The Department of Homeland Security said it would no longer accept new DACA applications, adding that those enrolled in DACA will be able to continue working until their permits expire; those whose permits expire by March 5, 2018 will be permitted to apply for two-year renewals as long as they do so by Oct. 5, a set of actions that President Trump called “humane.”
DACA allows eligible, law-abiding young people who arrived illegally as children the chance to apply for temporary rights to live, work and study in the US. It is renewable every two years.
Steven King the ultra-conservative congressman from Iowa said the program should be cut immediately, and warned that six months of consideration of anything else was support for “amnesty” favored by Democrats. On the other side, New York state officials took the position that there is no way they will allow for legalized deportation of Dreamers. Bernie Sanders, the independent senator from Vermont and past presidential hopeful in the 2016 campaign, said, “If Trump decides to end DACA, it will be one of the ugliest and cruelest decisions ever made by a president in our modern history.”

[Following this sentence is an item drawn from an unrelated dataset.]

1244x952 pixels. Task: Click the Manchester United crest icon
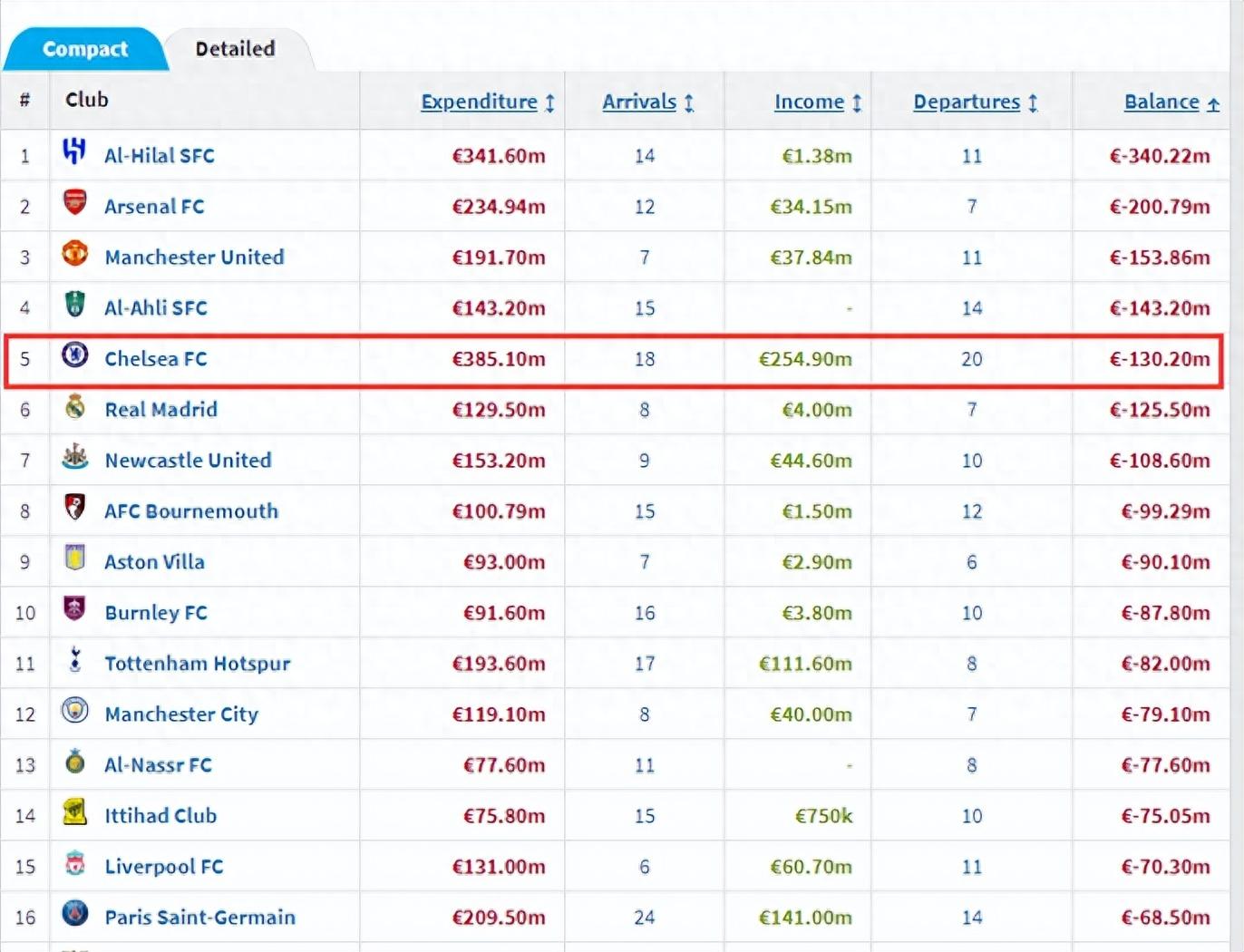tap(74, 253)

A bill called the Dream Act that would have offered Dreamers a path to citizenship failed in the Senate in 2010. Several new proposals have been put forward, including the Bridge Act, a bipartisan bill with 25 co-sponsors that would allow extend DACA protections for three years to give Congress time to enact permanent legislation. But the White House and conservative Republicans could hold out for additional provisions to boost border security, such as funding for Trump’s proposed border wall or new measures to restrict legal immigration.
Generally, the decision was seen as a non-decision, and cynically viewed as distracting from other more critical issues facing the President. Along the Gulf Coast in particular, a panic has set in among immigrant families affected by the storm about the future of DACA.
The same people the President was reaching out to offer help now feel the back of the presidential hand — compassion in a velvet glove over an iron hand.
That this passes as Achievement for Team Trump is outrageous.